During USADA’s investigation, Moffett submitted medical records documenting his use of clomiphene shortly before his positive test and use of testosterone beginning in June 2017. Testosterone is a non-Specified substance in the class of Anabolic Agents and prohibited at all times. After a thorough review of the available information, including Moffett’s medical records, USADA accepted his explanation that his use of clomiphene and testosterone was pursuant to prescriptions he was taking in a therapeutic dose under the care of a qualified physician. However, Moffett lacked a valid Therapeutic Use Exemption (TUE).
Although an athlete may be prescribed a prohibited substance by a physician, it is important to understand that a prescription in and of itself is not adequate evidence to authorize the use of a prohibited substance in sport. Under the USADA TUE Policy, an athlete has the responsibility to demonstrate in advance of using a prohibited substance that the medical need to treat an acute or chronic condition satisfies all four strict criteria within the WADA International Standard for TUEs (ISTUE). Anabolic agents like testosterone and hormone modulators like clomiphene have powerful performance-enhancing capabilities and can give an athlete an unfair advantage over fellow competitors, which is why the ISTUE requires rigorous criteria be fulfilled, beyond merely providing a prescription.
Moffett’s twenty-one month period of ineligibility began on December 6, 2017, the date his positive sample was collected. In addition, Moffett has been disqualified from all competitive results obtained on and subsequent to June 19, 2017, the approximate first date he began using testosterone, including forfeiture of any medals, points and prizes.
In an effort to aid athletes, as well as all support team members such as parents and coaches, in understanding the rules applicable to them, USADA provides comprehensive instruction on its website on the testing process and prohibited substances, how to obtain permission to use a necessary medication, and the risks and dangers of taking supplements as well as performance-enhancing and recreational drugs.
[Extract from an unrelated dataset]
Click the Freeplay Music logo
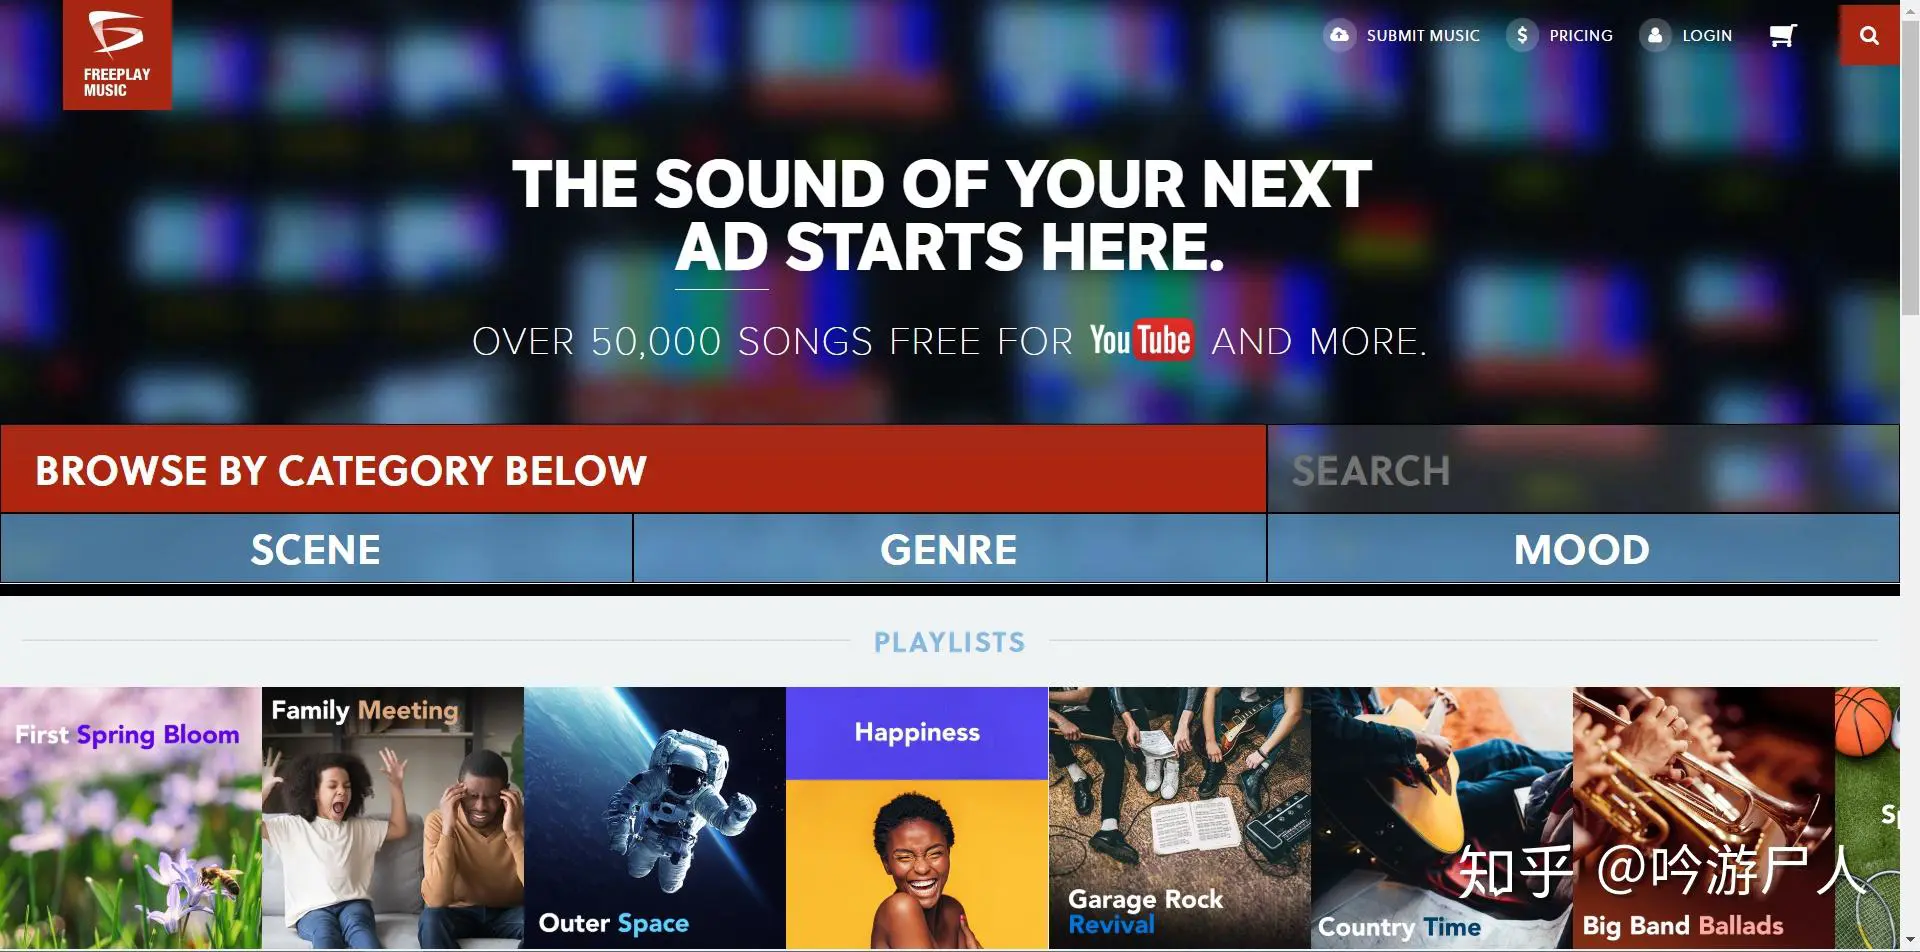(x=117, y=54)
In addition, USADA manages a drug reference hotline, Global Drug Reference Online (www.GlobalDRO.com), conducts educational sessions with National Governing Bodies and their athletes, and proactively distributes a multitude of educational materials, such as the Prohibited List, easy-reference wallet cards, periodic newsletters, and protocol and policy reference documentation.
Along with education and testing, robust anti-doping programs enable investigations stemming from tips and whistleblowers. USADA makes available a number of ways to report the abuse of performance-enhancing drugs in sport in an effort to protect clean athletes and promote clean competition. Any tip can be reported using the USADA Play Clean Tip Center, by email at firstname.lastname@example.org, by phone at 1-877-Play Clean (1-877-752-9253) or by mail.
USADA is responsible for the testing and results management process for athletes in the U.S. Olympic and Paralympic Movement, and is equally dedicated to preserving the integrity of sport through research initiatives and educational programs.